# What you need to do:
Keeping pictures out, repeat the lines of the listing below exactly, starting at its first line and finishing with the one that holds "This screenshot has width=900, height=607.".

Top of Record set

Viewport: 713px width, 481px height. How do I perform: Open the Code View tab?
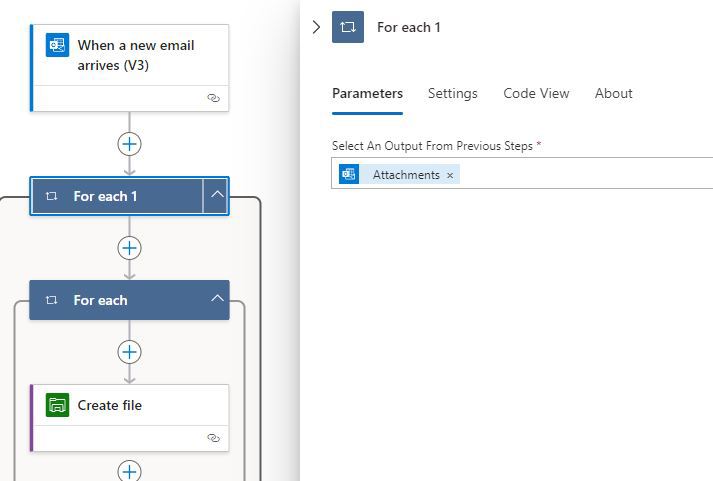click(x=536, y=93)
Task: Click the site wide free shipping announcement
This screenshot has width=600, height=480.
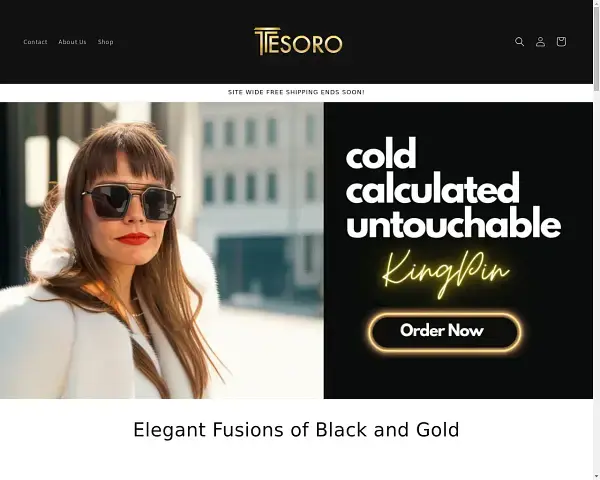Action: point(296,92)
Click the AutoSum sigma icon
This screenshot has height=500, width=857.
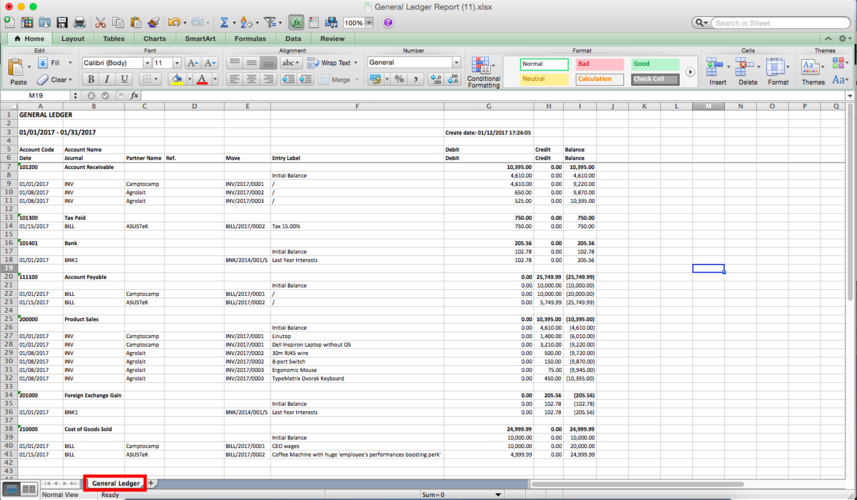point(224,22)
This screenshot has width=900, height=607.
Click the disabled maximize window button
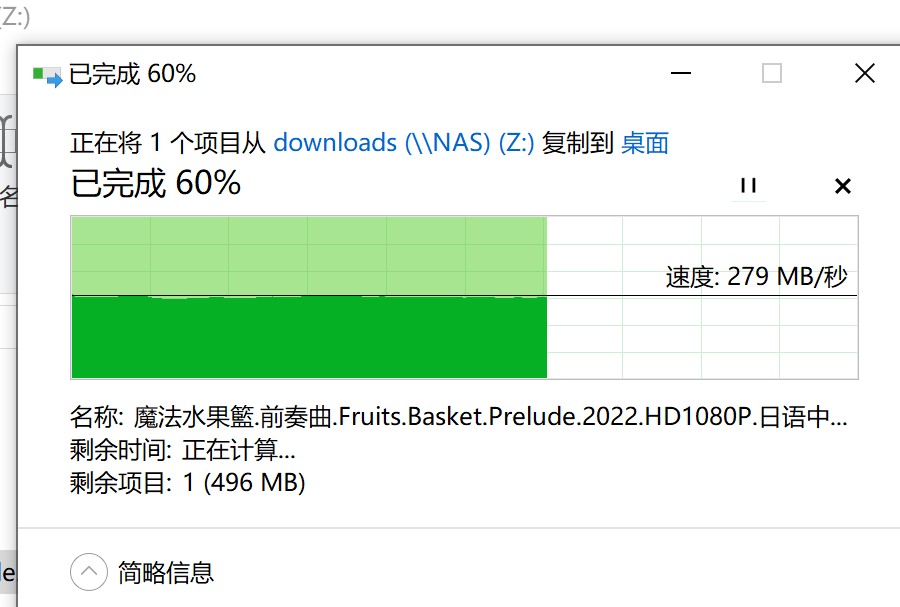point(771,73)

Bottom of Record set

# Answer box:
Viewport: 713px width, 481px height. How do I perform: Open the Code View tab?
click(x=536, y=93)
Task: Click the site wide free shipping announcement
This screenshot has width=600, height=480.
Action: point(296,92)
Click the AutoSum sigma icon
This screenshot has height=500, width=857.
point(224,22)
This screenshot has width=900, height=607.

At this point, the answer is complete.